Предатели (Костевич) - страница 66

А мне надо простить Светку. Причем, похоже, за сам факт ее существования. Неужели могильный холмик представлять? Нет, это уж слишком, даже для осточертевшего до коликов Светика. Пусть живет. Ну, в Лондоне, например. В Лондон-то я сама точно не собираюсь. Хорошо бы как: представил — и вот она уже летит-свистит-радуется прямой наводкой в Великобританию, и больше ни голоса ее хамски противного, ни вида победительно-надменного в твоей жизни нет, нет и нет. Аллилуйя!

Как же я не хочу, чтобы она приходила. Может, ее тут какой-нибудь сумасшедший чабан замуж украдет, а?

* * *

Китайская лапша — символ моей действительности. Если быстро поесть, а потом лечь спать после обеда, то время пролетит незаметно. Компа все равно нет, и в мобиле что-то сломалось. Связь с миром утрачена полностью.

Разбудил меня тот самый светкин «хамски противный» голос.

— Вон туда неси, ставь, ага…

Кем это она командует? Выглядываю:

— Ты бы потише. Мама спит.

Но Света типа не слышит. Есть такой сорт людей, при которых ты сам себе кажешься привидением. Ты существуешь, говоришь, действуешь, — но они тебя вроде как и не видят, и не замечают. Повторяю громче:

— Света, не ори, пожалуйста. У меня мама спит. Она больна, если что.

— Если тут кто и орет, то не я. Тише, что ли, не можешь? Весь дом на уши подняла — развопилась тут… Не видишь — у меня люди.

«Люди» — это закутанная в платки тощая казашка с печальными испуганными глазами. Лицо смуглое-смуглое, а в глубоких ранних морщинах кожа намного белее. Женщина растерянно топчется возле большого казана, который поставила на стол.

— Что на стол его поперла, грязный же! Вон туда ставь. Ставь, говорю! — Светка дополняет слова жестами, показывая на плиту. Похоже, робкая женщина русский язык не понимает, улыбается конфузливо. Но перетаскивает тяжесть, куда ей показали.

— Ну, все. Иди-иди. Типа, рахмет! Арривидерчи!

Женщина так же смиренно уходит, оставляя за собой тяжелый запах хозяйственного мыла.

— Купила ты ее, что ли? — и не скрываю, что потрясена.

— Мы с ее мужем кенты. Это который на БелАЗе. Вчера договорились на руднике — я ему айфон на полдня, а он пловом отвечает. Они ж с Узбекистана переселенцы, там мужики плов готовят. К себе звали, но я брезгливая.
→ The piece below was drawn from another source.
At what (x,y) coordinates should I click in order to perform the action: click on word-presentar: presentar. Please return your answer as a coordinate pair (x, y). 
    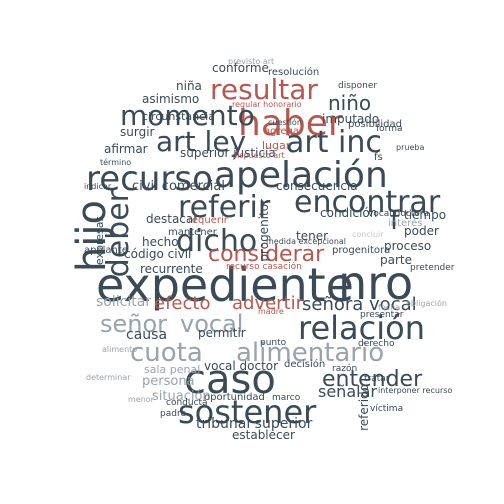
    Looking at the image, I should click on (382, 315).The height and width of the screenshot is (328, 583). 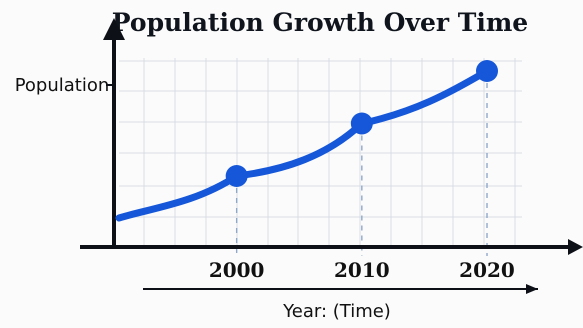 I want to click on x-axis-arrow-head, so click(x=576, y=247).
Светка морщит нос, при этом крошечный ротик ее сворачивается в «куриную гузку» и уезжает вбок.

— Ага, брезгливая. Тебе, может, про свиноматку напомнить?

Ротик возвращается на место, взгляд моментально леденеет:

— Блин, ей жрать принесли, а она выеживается тут! Было б кто…
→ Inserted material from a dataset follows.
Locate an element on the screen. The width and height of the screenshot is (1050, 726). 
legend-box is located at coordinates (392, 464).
И свиная акушерка, обдав меня волной презрения, идет проверять, как там плов в казане поживает. А поживает он, судя по разошедшемуся по всей нашей маленькой вселенной аромату зиры, чеснока, морковки, лука, изюма, нута, риса и баранины — умопомрачительно! Зира — так в Узбекистане называют семена разновидности кориандра, и вкус ее — это именно то, чего вам хочется, но чего вы никогда не сможете обрести с другими приправами. Зира — одна из главных составляющих плова, это все равно, что дамская шляпка на скачках Дерби. То есть, нужна и дама, и ее туалет, и даже лошади — но без шляпки будет не по правилам. Да здравствует зира! Что бы там не говорили знатоки узбекской кухни. К тому же, ни разу не встречала двух одинаковых рецептов приготовления плова и заваривания чая. Каждый делает по-своему и будет стоять за свой способ до последнего. Я стою за наш с мамой!